_What to work on:_ Please copy the data from the line with "The image size is (733, 434)." to the line with "Action: coord(209,318)", replacing "image size" with "screenshot size" and keeping everything else the same. Leave the pictures out.

_Records supplied:_
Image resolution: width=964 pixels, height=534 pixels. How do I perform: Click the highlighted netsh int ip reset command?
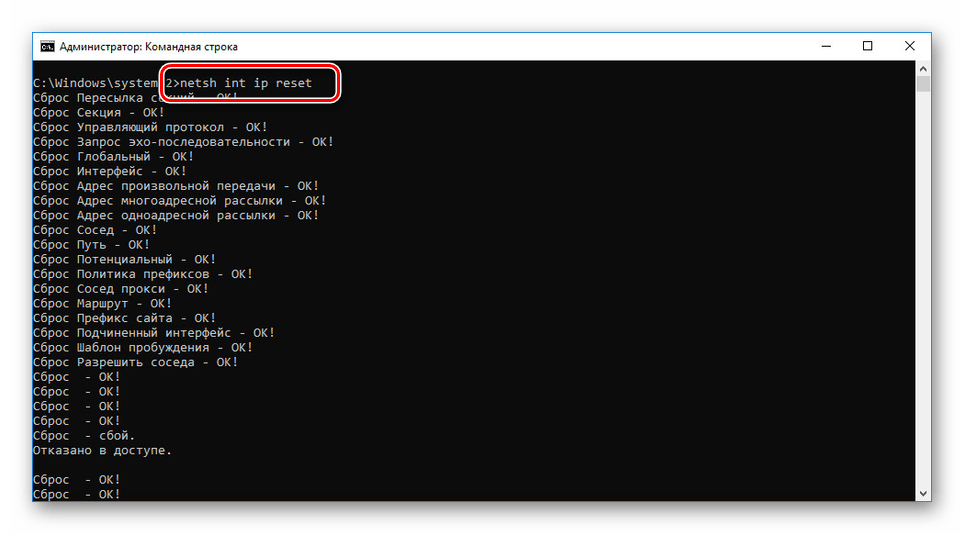click(x=246, y=83)
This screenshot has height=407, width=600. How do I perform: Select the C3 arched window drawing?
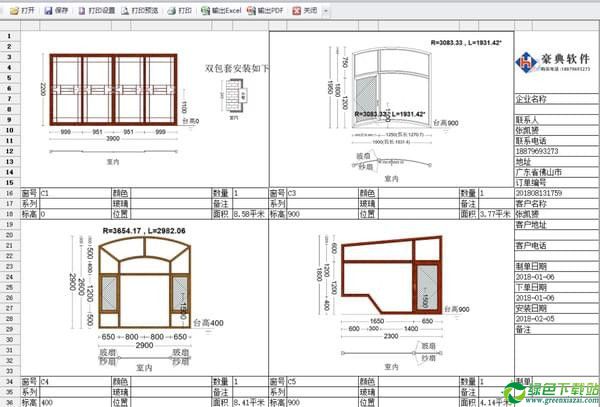(x=380, y=97)
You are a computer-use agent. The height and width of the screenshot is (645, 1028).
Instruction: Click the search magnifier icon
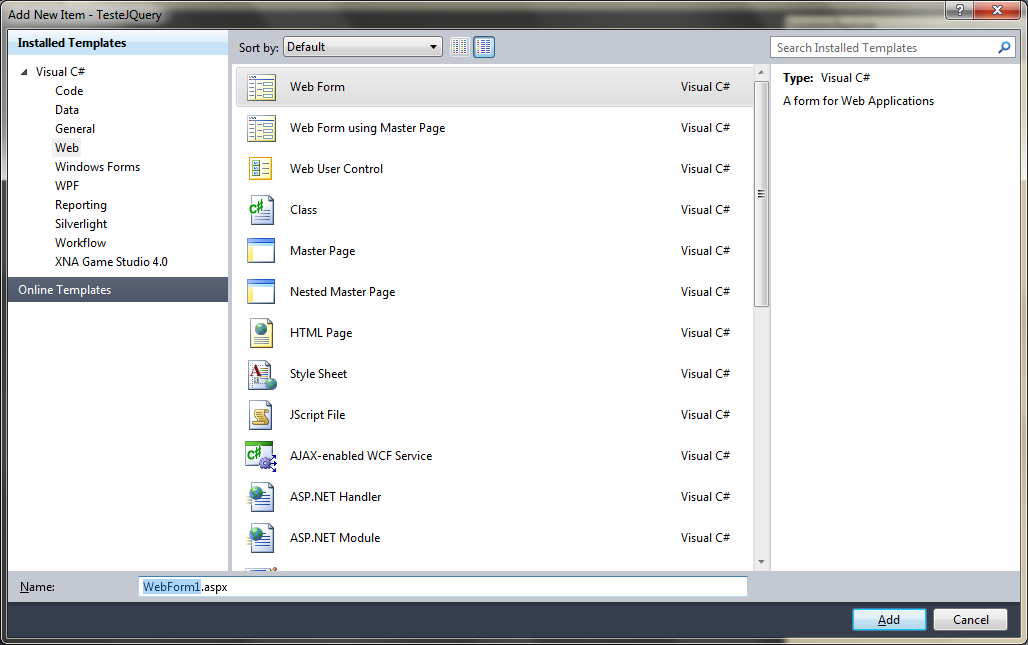click(x=1004, y=48)
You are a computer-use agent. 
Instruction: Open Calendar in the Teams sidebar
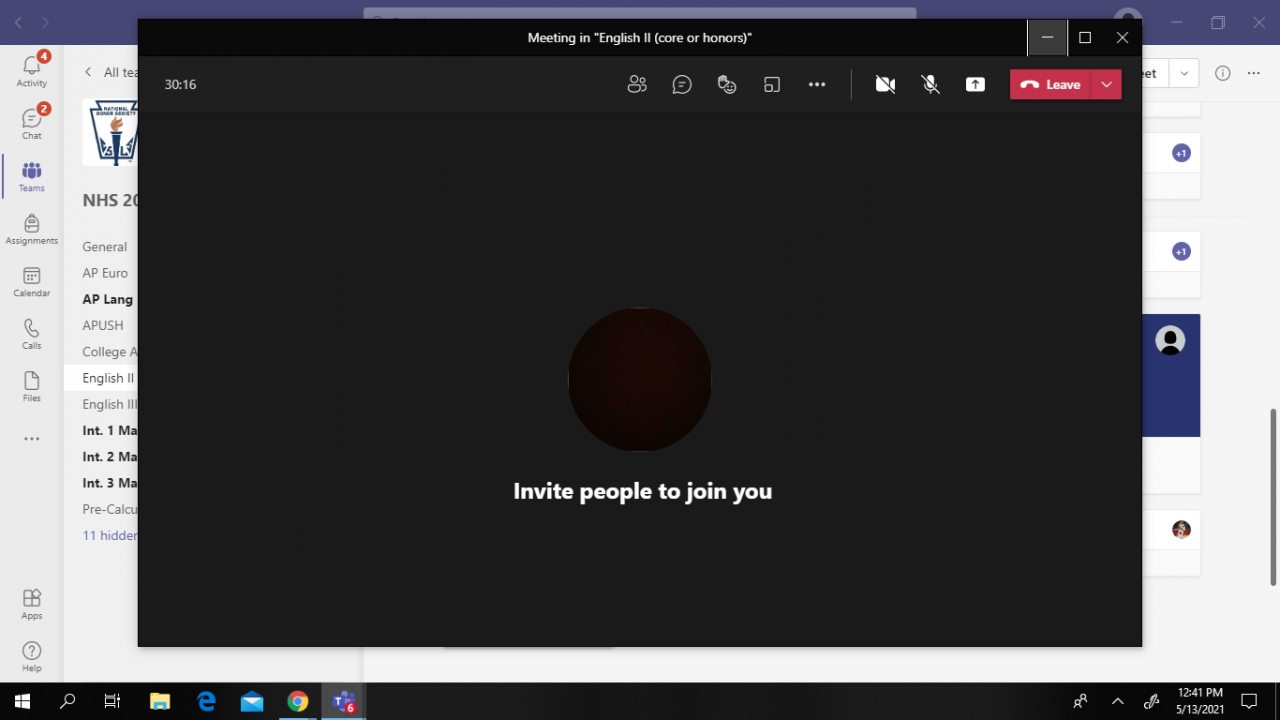click(x=31, y=282)
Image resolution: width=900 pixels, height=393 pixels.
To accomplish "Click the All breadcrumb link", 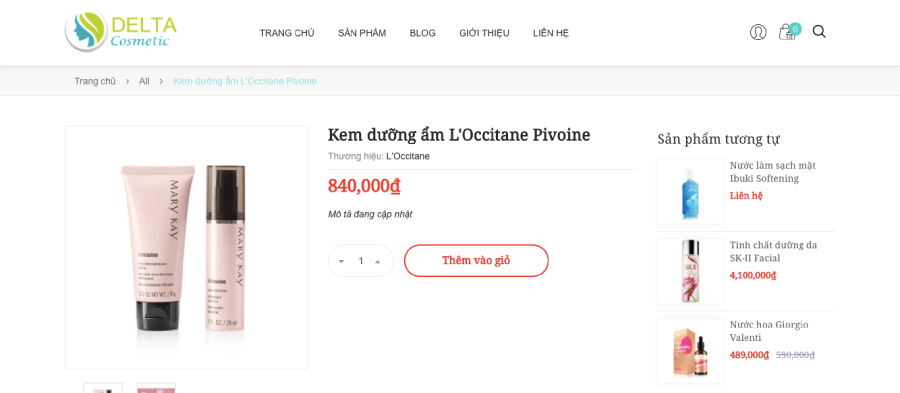I will 144,81.
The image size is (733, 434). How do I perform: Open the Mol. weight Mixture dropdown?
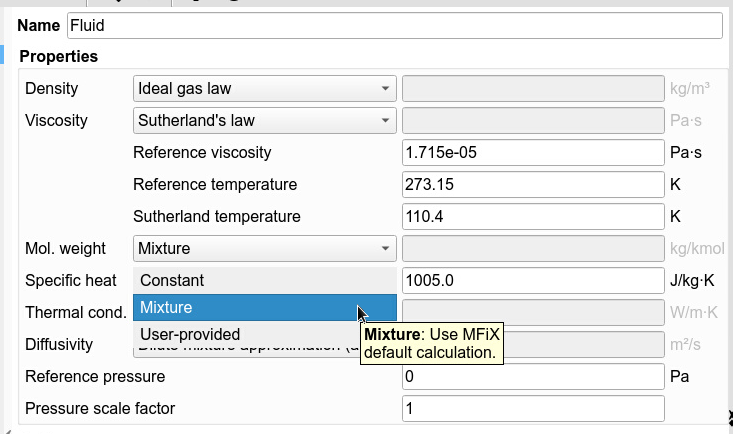coord(264,248)
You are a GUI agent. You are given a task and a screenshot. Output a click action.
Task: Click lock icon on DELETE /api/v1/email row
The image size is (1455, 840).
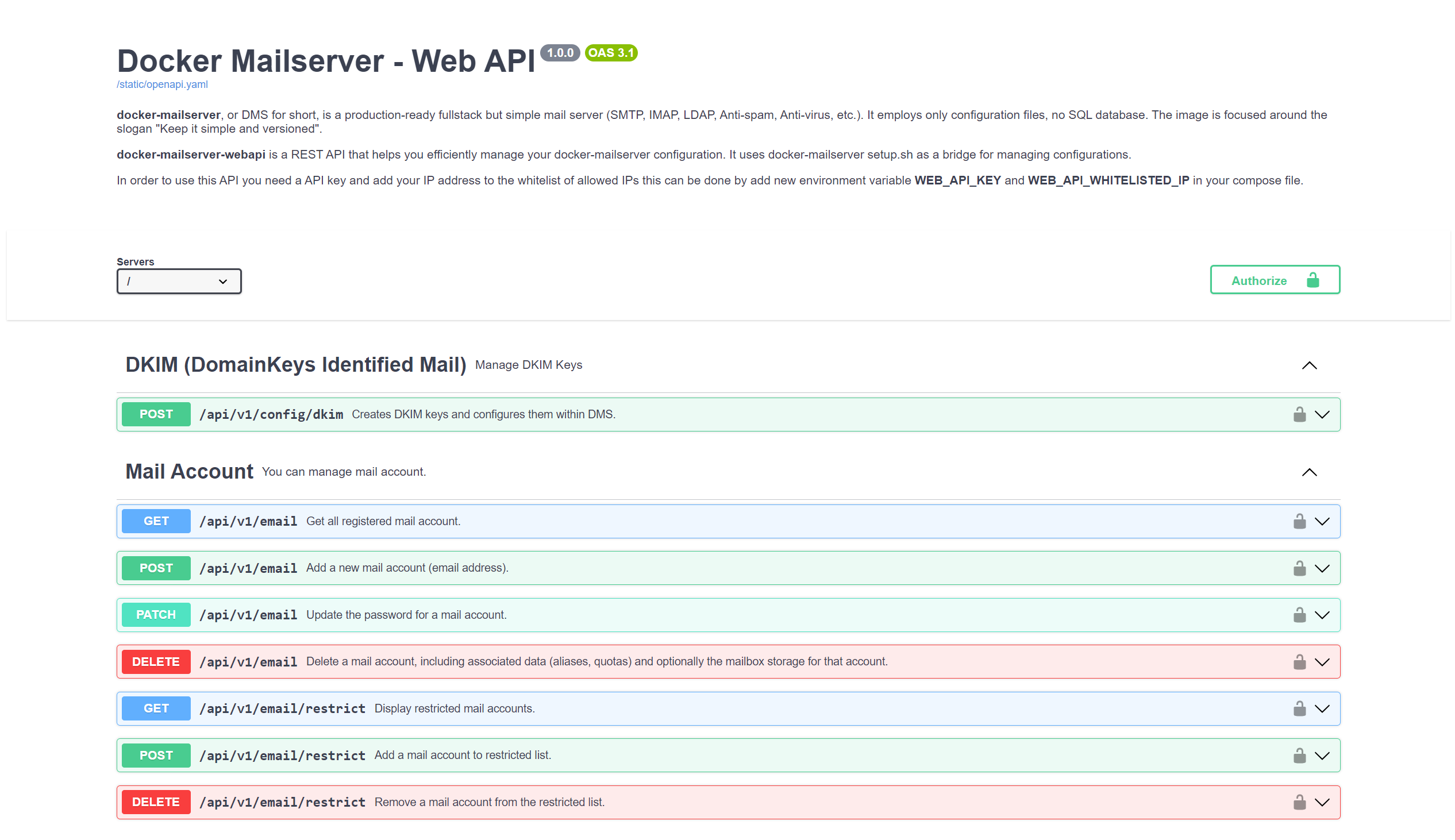1299,661
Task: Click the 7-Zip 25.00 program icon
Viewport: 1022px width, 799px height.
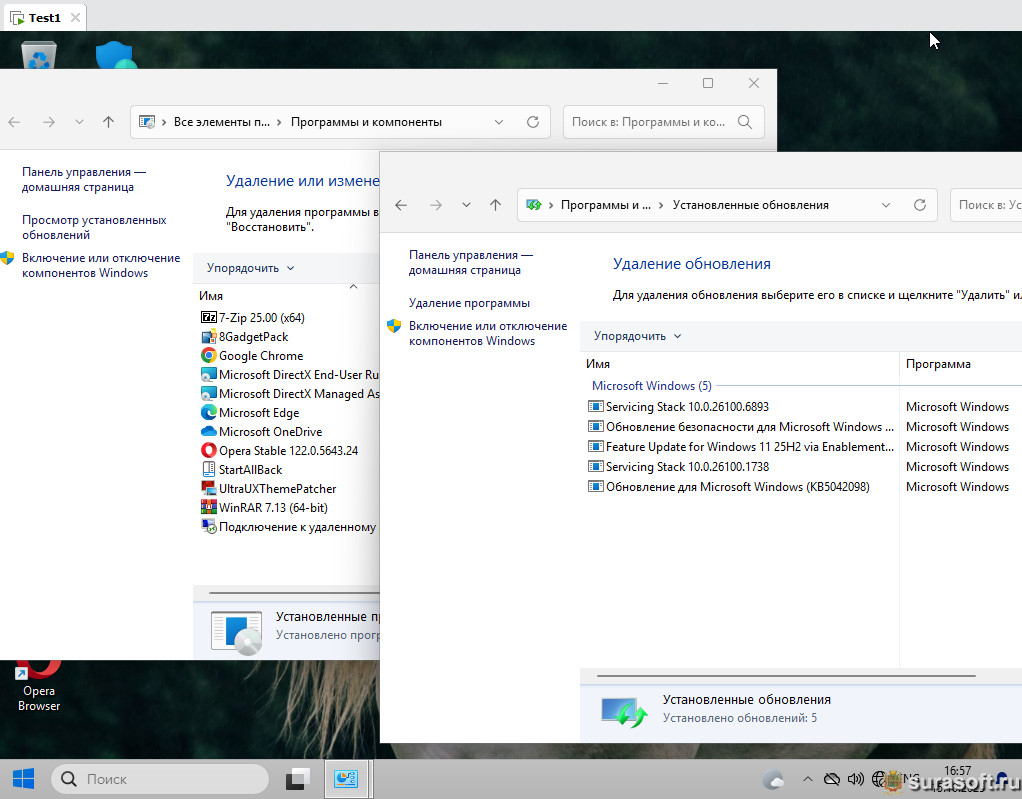Action: coord(209,318)
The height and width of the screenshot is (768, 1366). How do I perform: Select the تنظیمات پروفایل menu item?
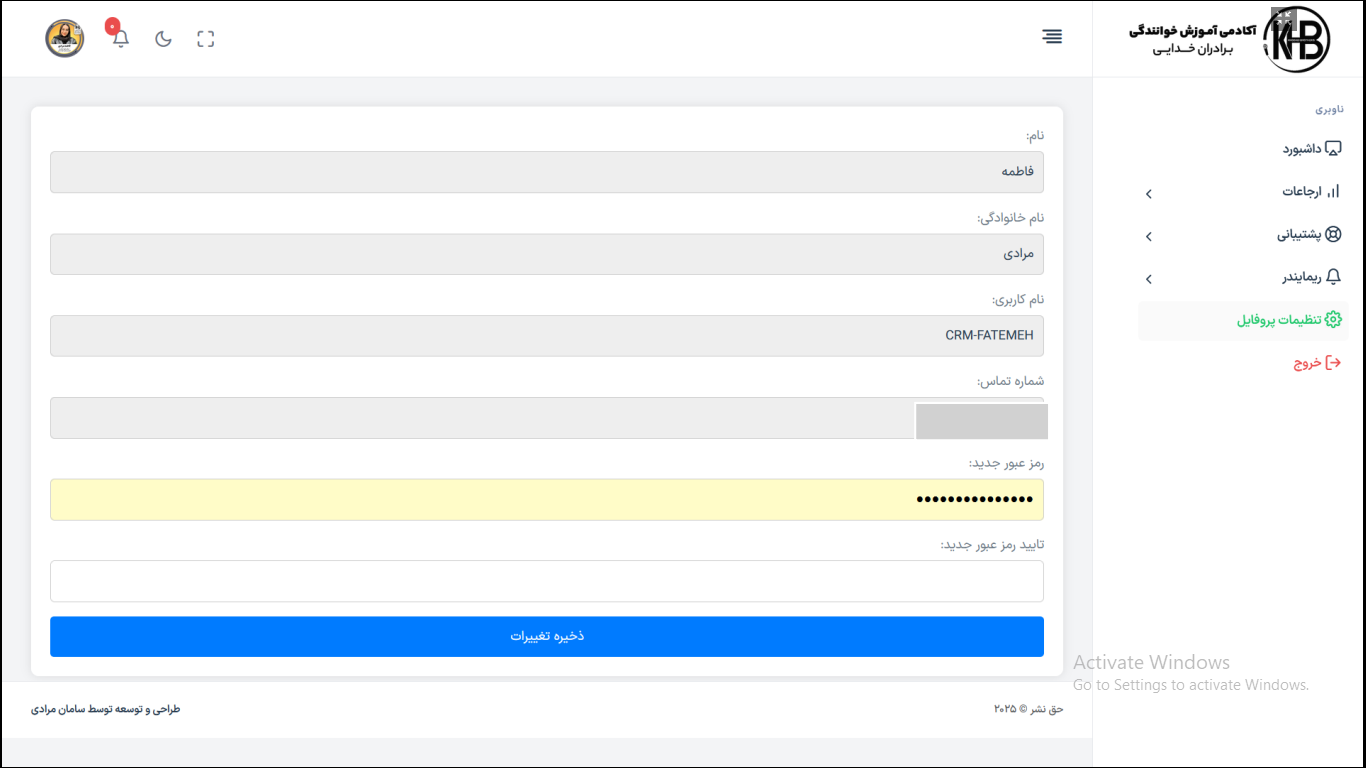(x=1279, y=320)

_Answer in full:_
The screenshot size is (733, 434). How do I perform: Open the Mol. weight Mixture dropdown?
coord(264,248)
You are a GUI agent. You are given a task and a screenshot. Output a click action.
Task: Click lock icon on DELETE /api/v1/email row
The screenshot size is (1455, 840).
1299,661
Task: Click the 7-Zip 25.00 program icon
Viewport: 1022px width, 799px height.
Action: coord(209,318)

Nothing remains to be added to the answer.